Crows take on UniSA STEM initiative

Students from the Adelaide Crows Next Generation Academy with Professor Ricardo Valerdi from Arizona University taking part in a STEMfooty activity which investigates ball trajectory and flight. SCIENCE AND TECHNOLOGY
Students from the Adelaide Crows Next Generation Academy with Professor Ricardo Valerdi from Arizona University taking part in a STEMfooty activity which investigates ball trajectory and flight.

UniSA is part of a new trial that will use Australian Rules Football to engage students in Science, Technology, Engineering and Mathematics (STEM) education.

Students during the STEMfooty program, testing kicking distance and speed in relation to different AFL venues.Students during the STEMfooty program, testing kicking distance and speed in relation to different AFL venues.

In a partnership between the Crows, the Data to Decisions CRC and UniSA, the STEMfooty program is designed to increase the diversity of participation in STEM and to help address the significant growth in STEM-related jobs.

STEMfooty is based on a program developed in the US by Professor Ricardo Valerdi from Science of Sport which has delivered sport-linked STEM training to more than 100,000 students and 1000 teachers by partnering with Major League Baseball and National Basketball Association teams.

UniSA doctoral student and well-established STEM educator, Katie Gloede, worked with Niall Fay of the Data to Decisions CRC to bring the American program to Australia by connecting with the Crows.

“I have always had a passion for investigating and writing curriculum using sport as a learning vehicle,” says Gloede who has been supported in her PhD by supervisors Dr David Caldwell and Dr Alison Wrench.

“I believe movement is one of the vital keys to health and happiness for students; and physical education lessons offer the vehicle for this.

“Since becoming a mother of two girls I wanted to have an impact on the way STEM is offered in traditional school settings and encourage all kids – especially females who may not traditionally be inclined to engage in STEM subjects – to see the application of STEM in their interest areas.

Testing speed and angle during the STEMfooty program in October at UniSA's Magill campus.Testing speed and angle during the STEMfooty program in October at UniSA's Magill campus.

“I hope the students participating in the program have a fun and exciting day that promotes learning STEM activities using AFL as the medium.

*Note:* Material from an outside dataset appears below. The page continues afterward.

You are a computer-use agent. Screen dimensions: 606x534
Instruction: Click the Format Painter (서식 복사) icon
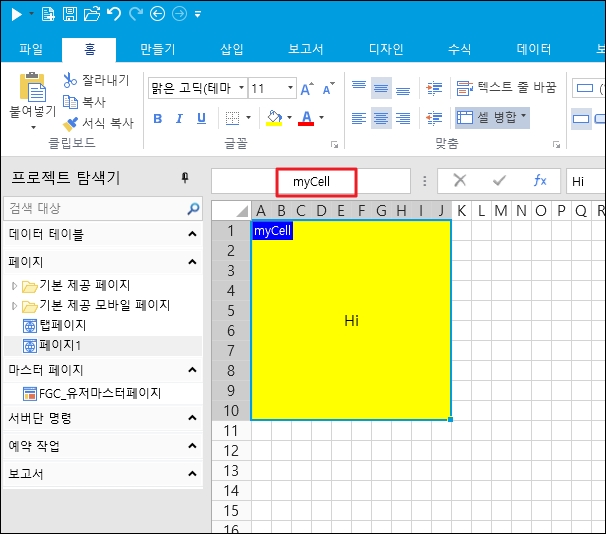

“We want to create a comfortable learning environment that all students, no matter their physical skills and ability, can participate in and make learning connections with STEM concepts.

“The pilot will hopefully be the start of a new and exciting AFL program that opens up learning opportunities for students, especially from low socioeconomic areas and young females looking to start a career in STEM.”

The program will allow students to explore STEM concepts through both experiential and traditional academic approaches, providing links to real-world and broadly appealing applications.

“This project highlights how STEM is found all over the place,” says UniSA’s Associate Professor of STEM Education, Simon Leonard.

“It is not just robots or digital devices or civil engineering. In education, STEM is really about connecting the ways of thinking and doing, that have developed in the scientific disciplines with the diverse places in our society where they are actually used – like in football.

“This project highlights that maths and science are an everyday part of footy, so it helps kids make that link.

“As the project goes on, we are looking to see how we can build on that link - how we can build on these experiences to get kids to engage more deeply in the ideas, methods and values of STEM.

“Too often kids label themselves saying ‘I’m not a maths person’ or ‘I’m not a science person’.

Students from the Adelaide Crows Next Generation Academy taking part in an activity to measure heart rate and energy system interplay during AFL activities.Students from the Adelaide Crows Next Generation Academy taking part in an activity to measure heart rate and energy system interplay during AFL activities.

“Programs like this can help kids to identify with STEM and see it as a significant part of their lives.”

Adelaide Crows Chief Operating Officer, Nigel Smart, said the Club was pleased to help shape attitudes towards STEM as part of its ongoing commitment to supporting children in the community.

“We’re thrilled to be part of this innovative program which aims to translate Australian kids’ love of footy into an appreciation, understanding and passion for the science and mathematics underlying the sport,” Smart said.

“As part of the program, students will explore concepts such as statistics, aerodynamics, area and reaction time which are all important aspects of the Club’s high-performance football program.”

STEMfooty will be piloted with middle and senior school students from two South Australian schools and through the Crows Academies Elite Talent Squad programs (male and female) at the Adelaide Football Club this month.